Menuju konten utama
1 Februari 1979

Ayatullah Khomeini Kembali ke Iran Setelah 14 Tahun Diasingkan

Ayatullah Khomeini menyulut perlawanan meski dari tanah pengasingan. Menemukan momentumnya setelah kekuasaan Shah Iran bangkrut.

Ayatullah Khomeini Kembali ke Iran Setelah 14 Tahun Diasingkan
Ilustrasi Mozaik Ayatullah Khomeini. tirto.id/Sabit

tirto.id - Pada 1 Februari 1979, tepat hari ini 42 tahun silam, Ayatollah Khomeini kembali ke tanah air tercintanya Iran setelah diasingkan sejak 1964. Selama 14, Khomeini hidup berpindah dari Turki, lalu ke Irak, dan terakhir ke Perancis. Meski begitu, dia tetap konsisten menyerukan perlawanan terhadap Shah Iran dan antek Amerikanya.

“Masa pembuangannya di luar negeri itu terutama dijalaninya di Najaf, Irak. Sedangkan pengusirannya dari Irak itu terjadi tatkala memanasnya pertentangan terhadap Shah (Raja) Reza Pahlavi di Iran, dan setelah Khomeini sendiri tanggal 9 September 1978 menyerukan dari Najaf, agar tentara Iran memberontak,” tulis jurnalis perang Ryszard Kapuscinski dalam Shah of Shahs (1994).

Seruan senada diulanginya lagi tiga hari setelah dia tiba di Prancis. Kepada para mahasiswa Iran, Khomeini menegaskan, mereka punya kewajiban membangkitkan semangat perlawanan tentara Iran terhadap kongkalikong Shah Reza dan penasihat-penasihat Amerikanya.

Bagi Khomeini, sejak semula, melawan Shah Reza berarti juga menyingkirkan pengaruh Amerika Serikat dan antek-anteknya.

Menantang Shah Iran

Ayatollah Rohullah Musavi Khomeini lahir di Kota Khomeyn pada 24 September 1902. Sejak kecil hingga dewasa, Rohullah Khomeini menempuh pendidikan Islam. Pada usia 27 tahun, dia mulai mengajar filsafat Islam, hukum, mistisisme, dan etika Islam. Pertama di Kota Isfahan dan kemudian dia pindah ke Kota Qom.

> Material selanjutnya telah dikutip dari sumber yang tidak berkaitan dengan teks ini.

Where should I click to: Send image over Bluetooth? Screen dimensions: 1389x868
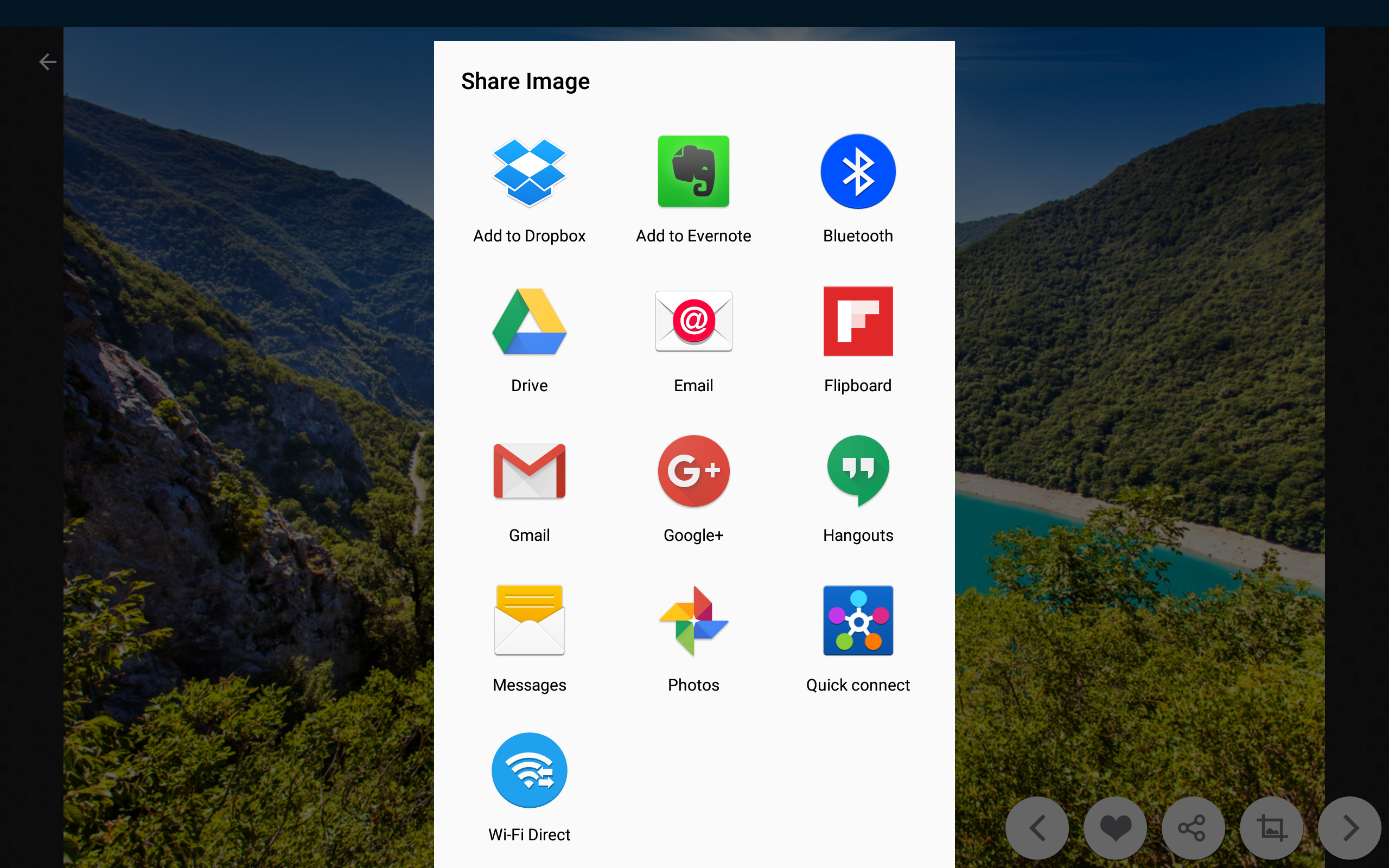point(857,189)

Pada 1925, Reza Shah didaulat menjadi Shah Iran yang baru. Menutup riwayat Dinasti Qajar dan memulai Dinasti Pahlavi. Sejak 1930-an, Reza Shah membawa modernisasi dan industrialisasi ke Iran. Kiblatnya tentu saja Barat, terutama Amerika Serikat dan Inggris.

Pemerintahan Reza Shah yang sekuler dan kebarat-baratan itu lantas menyulut ketidaksukaan para ulama dan Khomeini ada di barisan mereka.

Khomeini adalah salah satu penantang serius Dinasti Pahlavi. Dia mulai aktif berpolitik sejak Muhammad Reza Pahlavi naik takhta menggantikan Reza Shah pada 1941. Pada 1942, Khomeini menerbitkan Kashf al-Asrar (Unveiling the Secrets) yang isinya mengkritik kebijakan-kebijakan Shah Reza.

Pada Januari 1963, Shah Reza memberlakukan Revolusi Putih yang sekuler. Beberapa aspek dari kebijakan ini—di antaranya memperbolehkan nonmuslim memegang jabatan publik—membuat geram ulama-ulama Syiah. Imam Khomeini pun ikut dalam gerakan memprotes pemberlakuan Revolusi Putih.

Pada Juni 1963, di Kota Qom, Khomeini ditahan setelah berpidato mengecam Shah Reza sebagai “manusia celaka yang menyedihkan”. Penangkapan itu lantas memicu gelombang protes yang lebih besar dan melambungkan nama Imam Khomeini berkali-kali lipat. Terlebih lagi, begitu mendengar kasak-kusuk rencana para pejabat untuk mengeksekusi Imam Khomeini, Ayatullah Shariatmadari—ulama Iran paling senior dan dipercaya negara—justru menganugerahinya gelar Marja’ (Ayatullah Agung) agar dia terhindar dari tiang gantungan.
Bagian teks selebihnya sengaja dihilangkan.